World Bank revises Turkish economic growth to 4.3 pct

World Bank revises Turkish economic growth to 4.3 pct

ISTANBUL

The World Bank has revised Turkey’s current account deficit to widen it to $61.1 billion this year from an earlier forecast of $57.2 billion. DAILY NEWS photo, Emrah GÜREL

The World Bank upwardly revised its forecast for Turkish economic growth this year to 4.3 percent from a previous 3.6 percent yesterday, but cut its outlook for 2014 to 3.5 percent from 4.5 percent.

The country director for Turkey of the World Bank, Martin Raiser, and World Bank economist Çağdaş Ünal said in a news conference in Ankara that that inflation this year was seen at 7.5 percent, and revised the bank’s forecast for 2014 to 6.2 percent, up from 5.2 percent.

The World Bank revised Turkey’s current account deficit to widen it to $61.1 billion this year from an earlier forecast of $57.2 billion. However, the Turkish government reduced in October the growth rate target from 4 percent to 3.6 percent for this year and from 5 percent to 4 percent for 2014, Deputy Prime Minister Ali Babacan announced at a press meeting.

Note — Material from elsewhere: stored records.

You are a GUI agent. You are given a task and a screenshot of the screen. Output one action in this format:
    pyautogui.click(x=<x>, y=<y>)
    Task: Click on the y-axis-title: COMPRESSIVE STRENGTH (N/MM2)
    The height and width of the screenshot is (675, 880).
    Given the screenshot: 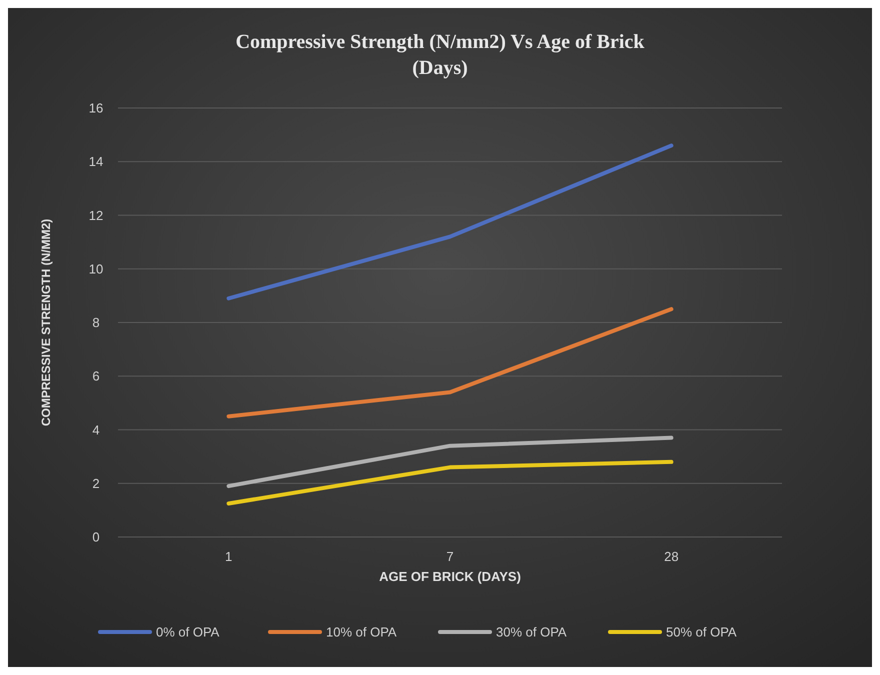 What is the action you would take?
    pyautogui.click(x=46, y=322)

The Turkish Central Bank forecasted in November the inflation to edge up to 6.8 percent at the end of 2013, and 5.3 percent at the end of 2014, at higher levels than its previous forecasts of 6.2 and 5 percent respectively.

Respectable growth


“Regarding the figures, Turkey will grow between 3.5-4 percent, it is a respectable growth rate when compared to other countries in the region,” Raiser said.

Raiser stated that while Turkey had created a 5 million-strong labor force since 2009 and enhanced women’s employment, which were positive developments, it also needed structural reforms in education and energy efficiency. The World Bank gave $1.3 billion loan this year as $800 million of it was for development credit, $300 million of it was given to Turkey’s state-run Ziraat Bank and $201 million of it was given to three state-run banks – Ziraat Bank, Halkbank and Vakıfbank – for energy efficiency projects.

Also, Ünal urged that Turkey should continue structural reforms that would help to reduce the country’s dependence on foreign financing and instability of growth. He pointed out that private investments in Turkey fell in the last consecutive six quarters because of an excessive rise in investments before the 2008-2008 economic crisis, high real interest rates and rising volatility led the private investments to decrease. Ünal said they forecasted that public investments that rose in 2012 and 2013 would fall next year. “If Turkey wants to raise investments sustainably, it should raise the domestic saving rate, develop financing quality and continue reforms to improve the business environment,” he said.

Compiled by Anadolu Agency and Reuters stories by Daily News staff.